Revisiting WAN 2.2 for real-person realism, consented LoRA, retuned settings
Fine-tuned captions and inference settings deliver stunning character consistency on WAN 2.2
Reddit user lerqvid shared an updated iteration of their WAN 2.2 identity LoRA, achieving markedly better realism by retraining and re-tuning inference settings. Originally trained on a dataset of 40 consented real-person images with paired captions, the earlier round suffered from over-complicated, environment-heavy captions and a low step count. The newer pass tightened captions to focus on the character rather than the scene, adjusted CFG/conditioning behavior, and used a HighNoise + LowNoise custom Docker setup on RunPod (A100 40GB) with ComfyUI. The result: significantly improved character retention and more believable outputs.
Beyond this single LoRA, lerqvid envisions a modular system where identity, pose/scene, and surface details (skin, tattoos) are controlled by separate stacked LoRAs. This would allow consistent character IDs while independently varying poses, scenes, and fine details. The post invites the community to share experiences with LoRA stacking on models like Klein or Z-Image, particularly for maintaining identity stability while adding accessories or fine realism layers. This approach could be a game-changer for AI-generated content pipelines, making reusable character assets far more practical.

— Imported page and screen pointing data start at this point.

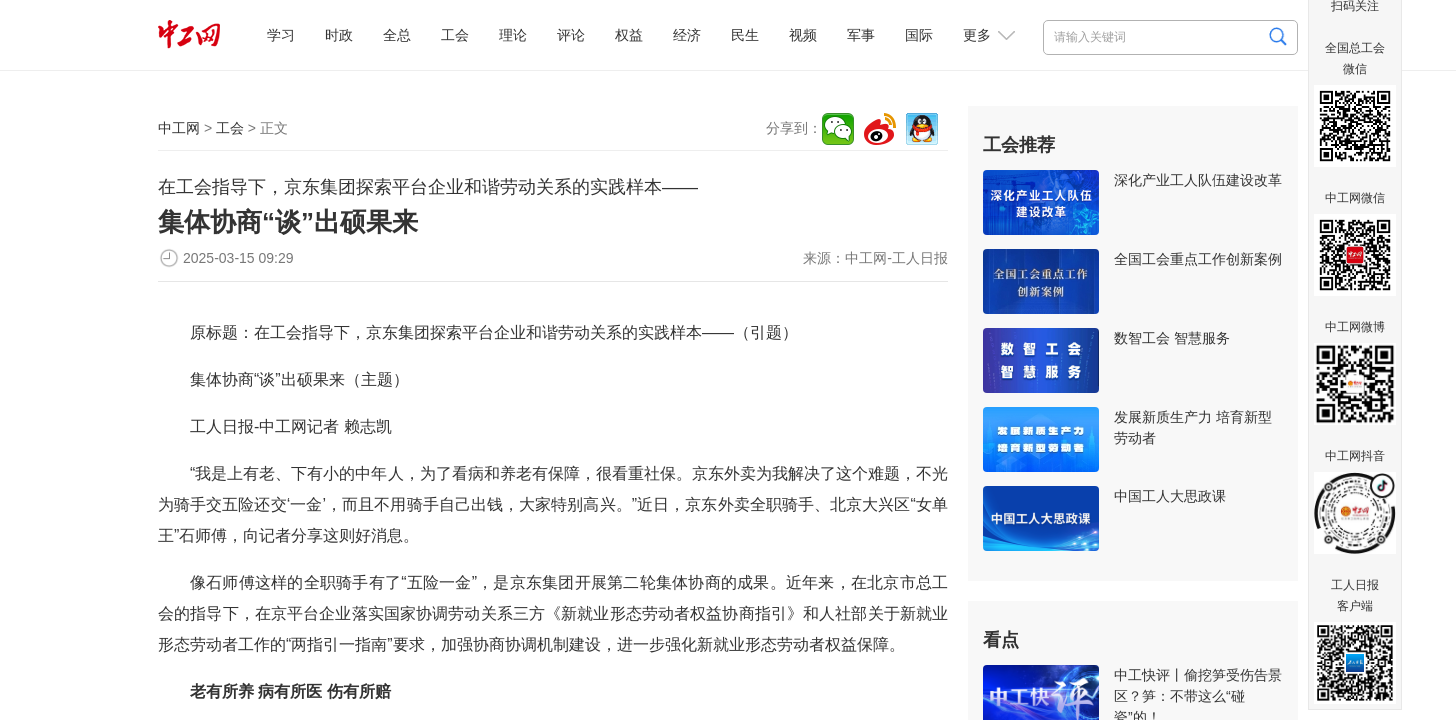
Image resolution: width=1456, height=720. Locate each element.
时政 (339, 35)
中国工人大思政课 (1170, 496)
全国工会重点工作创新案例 (1198, 259)
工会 (455, 35)
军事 (861, 35)
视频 (803, 35)
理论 (513, 35)
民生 (745, 35)
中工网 (179, 128)
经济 (687, 35)
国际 (919, 35)
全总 (397, 35)
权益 (629, 35)
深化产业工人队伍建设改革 (1198, 180)
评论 (571, 35)
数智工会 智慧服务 (1172, 338)
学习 (281, 35)
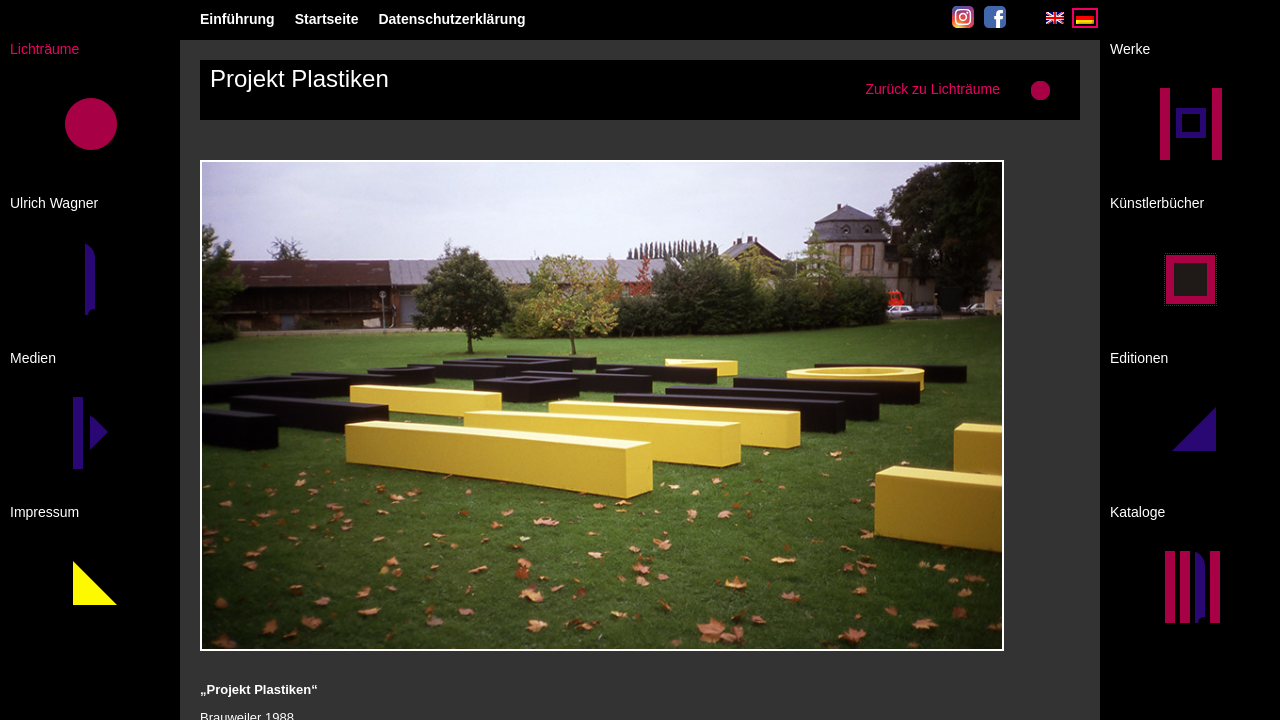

- Trained a WAN 2.2 LoRA on 40 consented real-person photos with refined captions for better identity retention
- Used an A100 40GB GPU, ComfyUI workflow, and custom Docker setup with optimized CFG/conditioning settings
- Proposes modular LoRA stacking: separate layers for identity, pose/scene, and fine details for greater control
Why It Matters
Modular LoRA stacking could enable reusable, consistent AI characters for films, games, and virtual production.